Recently, Apple announced iBooks 2 with highly interactive textbooks for the iPad. No longer will textbooks only be text and picture-based, textbooks can now feature audio, video, and interactive widgets, like models and quizzes. The best part of all is Apple made these digital textbooks available for download on its iBookstore for $14.99 or less.

When the average textbook costs over $100 new, even the most expensive textbook from the iBookstore seems like a steal. In fact, $14.99 is so cheap for a textbook, even a college student could afford it. This thought got me thinking.

Despite Apple’s established relationship with the US public school system (what high school computer lab isn’t packed with iMac computers these days?), it’s still surprising to me that Apple targeted its textbooks at high school students and not college students. Without a doubt, both groups of students can greatly benefit from the more fun, interactive learning, but the iPad format and actual purchasing aspect seems much more suited for education at the collegiate level. Here’s why.

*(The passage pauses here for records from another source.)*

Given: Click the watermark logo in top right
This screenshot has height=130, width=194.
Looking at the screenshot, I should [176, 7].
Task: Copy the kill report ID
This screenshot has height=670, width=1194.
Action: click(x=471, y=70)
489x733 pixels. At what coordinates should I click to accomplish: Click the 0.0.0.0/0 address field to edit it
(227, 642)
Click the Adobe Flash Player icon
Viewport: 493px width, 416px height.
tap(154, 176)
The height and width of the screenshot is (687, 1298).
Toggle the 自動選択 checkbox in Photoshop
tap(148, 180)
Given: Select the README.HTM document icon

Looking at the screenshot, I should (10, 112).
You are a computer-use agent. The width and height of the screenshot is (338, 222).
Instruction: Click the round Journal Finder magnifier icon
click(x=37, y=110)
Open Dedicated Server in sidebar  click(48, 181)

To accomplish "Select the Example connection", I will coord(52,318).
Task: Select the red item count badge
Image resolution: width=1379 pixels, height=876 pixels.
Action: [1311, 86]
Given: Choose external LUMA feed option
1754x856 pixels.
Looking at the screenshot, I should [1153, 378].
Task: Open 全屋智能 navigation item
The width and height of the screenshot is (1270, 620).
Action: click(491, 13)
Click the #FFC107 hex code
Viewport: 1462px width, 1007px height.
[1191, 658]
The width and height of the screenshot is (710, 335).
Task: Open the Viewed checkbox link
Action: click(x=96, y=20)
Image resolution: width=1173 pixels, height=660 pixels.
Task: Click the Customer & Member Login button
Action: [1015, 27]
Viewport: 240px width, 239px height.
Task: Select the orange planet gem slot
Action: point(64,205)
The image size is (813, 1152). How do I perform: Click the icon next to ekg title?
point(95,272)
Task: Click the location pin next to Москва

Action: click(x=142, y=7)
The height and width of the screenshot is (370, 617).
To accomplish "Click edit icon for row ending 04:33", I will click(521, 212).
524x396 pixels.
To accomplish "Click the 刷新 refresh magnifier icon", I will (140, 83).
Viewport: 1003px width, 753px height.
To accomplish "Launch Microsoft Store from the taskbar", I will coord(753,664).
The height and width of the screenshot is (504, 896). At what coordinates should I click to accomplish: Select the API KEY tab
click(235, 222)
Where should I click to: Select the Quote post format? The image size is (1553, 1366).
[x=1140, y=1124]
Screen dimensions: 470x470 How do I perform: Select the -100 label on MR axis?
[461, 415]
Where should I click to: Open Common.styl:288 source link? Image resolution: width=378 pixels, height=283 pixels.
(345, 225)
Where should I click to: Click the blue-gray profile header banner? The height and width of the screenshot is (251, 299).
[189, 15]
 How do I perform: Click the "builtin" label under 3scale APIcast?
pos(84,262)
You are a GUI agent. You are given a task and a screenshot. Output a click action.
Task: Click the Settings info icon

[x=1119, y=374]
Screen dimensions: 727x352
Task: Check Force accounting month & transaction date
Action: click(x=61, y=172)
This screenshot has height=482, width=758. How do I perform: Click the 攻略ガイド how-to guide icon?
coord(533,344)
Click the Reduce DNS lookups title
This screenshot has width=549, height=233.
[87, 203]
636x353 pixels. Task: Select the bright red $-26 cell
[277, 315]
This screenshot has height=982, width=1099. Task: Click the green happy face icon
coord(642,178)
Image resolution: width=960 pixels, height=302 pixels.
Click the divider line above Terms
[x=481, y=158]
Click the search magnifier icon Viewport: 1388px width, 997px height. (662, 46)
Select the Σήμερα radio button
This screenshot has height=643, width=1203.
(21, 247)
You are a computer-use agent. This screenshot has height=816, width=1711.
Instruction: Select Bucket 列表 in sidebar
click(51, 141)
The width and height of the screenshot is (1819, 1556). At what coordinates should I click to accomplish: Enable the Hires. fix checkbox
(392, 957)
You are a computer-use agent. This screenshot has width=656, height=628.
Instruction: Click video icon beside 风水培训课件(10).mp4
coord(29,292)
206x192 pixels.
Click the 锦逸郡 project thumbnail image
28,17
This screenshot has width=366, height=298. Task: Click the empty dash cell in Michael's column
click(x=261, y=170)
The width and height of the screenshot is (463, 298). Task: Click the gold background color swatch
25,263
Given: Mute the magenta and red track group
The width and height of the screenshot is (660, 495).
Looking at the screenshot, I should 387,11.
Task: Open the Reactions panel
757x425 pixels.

High Schools Buy Textbooks, Not Students

First of all, in high school the textbooks are provided to the students. The way it has always worked for me, and the way I assume it works for most every student, is that a textbook has been lent to the student for the semester for each class. In college on the other hand, students are responsible for buying their own textbooks. For high school, it would be a little unreasonable to expect each student to buy their textbooks. But, another purchase else would be even more unreasonable.

iPads Aren’t Cheap

Before high school students would even consider purchasing a textbook for an iPad, they would first need an iPad. For one thing, as just discussed, high school students don’t have to buy their textbooks, so there’s no need for them to buy an iPad. On another note, the cheapest iPad is $500, and expecting each student to purchase one is extremely farfetched.

While schools across the country are using iPads, I can’t foresee many at all supplying each student with such an expensive device on loan to read their textbooks. Their would be too much of a risk for loss, theft, and damage for both the student and the school, not to mention that most schools don’t have enough funding as it is.

In contrast, for college students who often spend $500 each semester on textbooks, substituting an iPad one semester and the cheaper textbooks each subsequent semester seems much more realistic.

Apple Wants Students To Keep Textbooks Forever

Because students can take notes and highlight within the digital textbooks to help personalize their learning, Apple wants the students to keep the textbooks forever. This way, they can always have their notes for every class they ever took on their iPad with them wherever they are.

If high schools were to lend out iPads (highly unlikely) for students to read textbooks, this would work against what Apple is trying to do. Again, because college students purchase their textbooks, an iPad and digital textbooks would make a great substitute purchase that would be a useful tool for other classes.

In conclusion, Apple has their heart in the right place with their textbook ideas, but the iPad’s price and the business model seems to be better suited for college students. Because it’ll be hard to such an expensive device in high school students‘ hands, Apple should reposition iBooks 2 and the digital textbooks for college students. If iBooks 2 works anywhere, it’ll be with colleges first, and then trickle down to high schools.